RECORDS:
##########

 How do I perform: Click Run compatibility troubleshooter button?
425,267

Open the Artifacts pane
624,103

##########

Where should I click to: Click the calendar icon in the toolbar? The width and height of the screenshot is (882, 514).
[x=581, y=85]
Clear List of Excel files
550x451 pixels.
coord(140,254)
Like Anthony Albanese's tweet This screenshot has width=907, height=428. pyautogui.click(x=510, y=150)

##########

ACTIVITY:
From the data above, output only the lines between the line containing "Where should I" and the line containing "Like Anthony Albanese's", inclusive, exactly as written.

RESPONSE TO THIS TASK:
Where should I click to: Click the calendar icon in the toolbar? The width and height of the screenshot is (882, 514).
[x=581, y=85]
Clear List of Excel files
550x451 pixels.
coord(140,254)
Like Anthony Albanese's tweet This screenshot has width=907, height=428. pyautogui.click(x=510, y=150)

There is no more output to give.